[Intel-gfx] [PATCH 2/3] drm/i915: Fix some invalid requests cancellations
Daniel Vetter
daniel at ffwll.ch
Mon Feb 15 09:47:26 UTC 2016
On Thu, Feb 11, 2016 at 01:01:34PM +0000, Tvrtko Ursulin wrote:
> On 29/01/16 16:49, Chris Wilson wrote:
> >As we add the VMA to the request early, it may be cancelled during
> >execbuf reservation. This will leave the context object pointing to a
>
> I don't get it, request is created after the reservation.
That's the problem - we add vma for a given request (well ring/seqno pair)
before that request exists.
-Daniel
>
> >dangling request; i915_wait_request() simply skips the wait and so we
> >may unbind the object whilst it is still active.
> >
> >However, if at any point we make a change to the hardware (and equally
> >importantly our bookkeeping in the driver), we cannot cancel the request
> >as what has already been written must be submitted. Submitting a partial
> >request is far easier than trying to unwind the incomplete change.
> >
> >Unfortunately this patch undoes the excess breadcrumb usage that olr
> >prevented, e.g. if we interrupt batchbuffer submission then we submit
> >the requests along with the memory writes and interrupt (even though we
> >do no real work).

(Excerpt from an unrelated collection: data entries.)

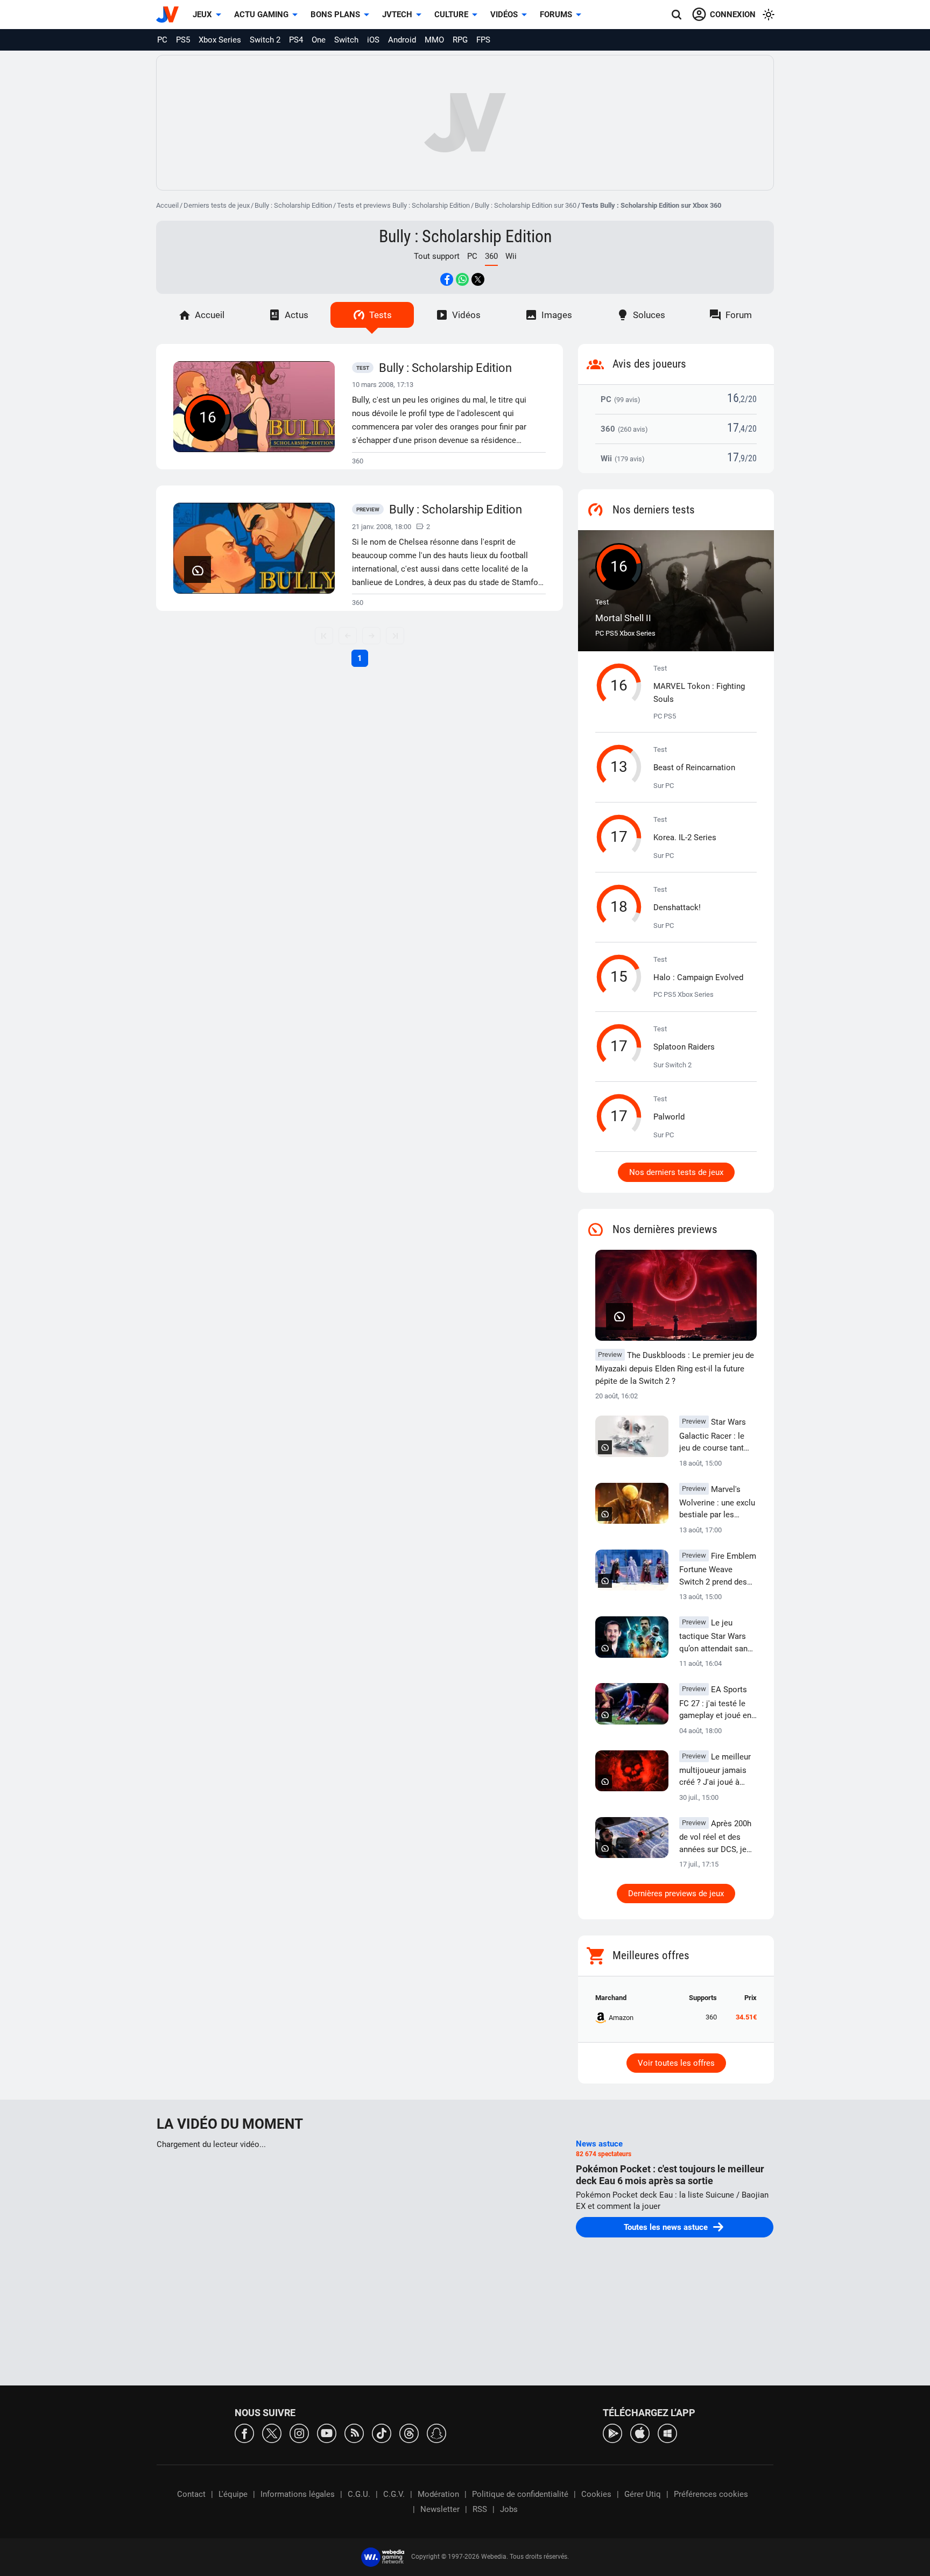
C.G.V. (394, 2494)
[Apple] (640, 2432)
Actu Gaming (261, 14)
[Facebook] (244, 2432)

Disassociating requests from breadcrumbs (and
> >semaphores) is a topic for a past/future series, but now much more
> >important.
> >
> >v2: Rebase
> >
> >Note that igt/gem_concurrent_blit tiggers both misrendering and a GPF
> >that is fixed by this patch.
> >
> >Bugzilla: https://bugs.freedesktop.org/show_bug.cgi?id=93907
> >Testcase: igt/gem_concurrent_blit
> >Signed-off-by: Chris Wilson <chris at chris-wilson.co.uk>
> >Cc: Daniel Vetter <daniel.vetter at ffwll.ch>
> >Cc: stable at vger.kernel.org
> >---
> > drivers/gpu/drm/i915/i915_drv.h | 1 -
> > drivers/gpu/drm/i915/i915_gem.c | 7 ++-----
> > drivers/gpu/drm/i915/i915_gem_context.c | 21 +++++++++------------
> > drivers/gpu/drm/i915/i915_gem_execbuffer.c | 16 +++++-----------
> > drivers/gpu/drm/i915/intel_display.c | 2 +-
> > drivers/gpu/drm/i915/intel_lrc.c | 1 -
> > 6 files changed, 17 insertions(+), 31 deletions(-)
> >
> >diff --git a/drivers/gpu/drm/i915/i915_drv.h b/drivers/gpu/drm/i915/i915_drv.h
> >index a2d2f08b7515..f828a7ffed37 100644
> >--- a/drivers/gpu/drm/i915/i915_drv.h
> >+++ b/drivers/gpu/drm/i915/i915_drv.h
> >@@ -2823,7 +2823,6 @@ int i915_gem_sw_finish_ioctl(struct drm_device *dev, void *data,
> > struct drm_file *file_priv);
> > void i915_gem_execbuffer_move_to_active(struct list_head *vmas,
> > struct drm_i915_gem_request *req);
> >-void i915_gem_execbuffer_retire_commands(struct i915_execbuffer_params *params);
> > int i915_gem_ringbuffer_submission(struct i915_execbuffer_params *params,
> > struct drm_i915_gem_execbuffer2 *args,
> > struct list_head *vmas);
> >diff --git a/drivers/gpu/drm/i915/i915_gem.c b/drivers/gpu/drm/i915/i915_gem.c
> >index e9b19bca1383..f764f33580fc 100644
> >--- a/drivers/gpu/drm/i915/i915_gem.c
> >+++ b/drivers/gpu/drm/i915/i915_gem.c
> >@@ -3407,12 +3407,9 @@ int i915_gpu_idle(struct drm_device *dev)
> > return PTR_ERR(req);
> >
> > ret = i915_switch_context(req);
> >- if (ret) {
> >- i915_gem_request_cancel(req);
> >- return ret;
> >- }
> >-
> > i915_add_request_no_flush(req);
> >+ if (ret)
> >+ return ret;
> > }
> >
> > ret = intel_ring_idle(ring);
> >diff --git a/drivers/gpu/drm/i915/i915_gem_context.c b/drivers/gpu/drm/i915/i915_gem_context.c
> >index 83a097c94911..5da7adc3f7b2 100644
> >--- a/drivers/gpu/drm/i915/i915_gem_context.c
> >+++ b/drivers/gpu/drm/i915/i915_gem_context.c
> >@@ -652,7 +652,6 @@ static int do_switch(struct drm_i915_gem_request *req)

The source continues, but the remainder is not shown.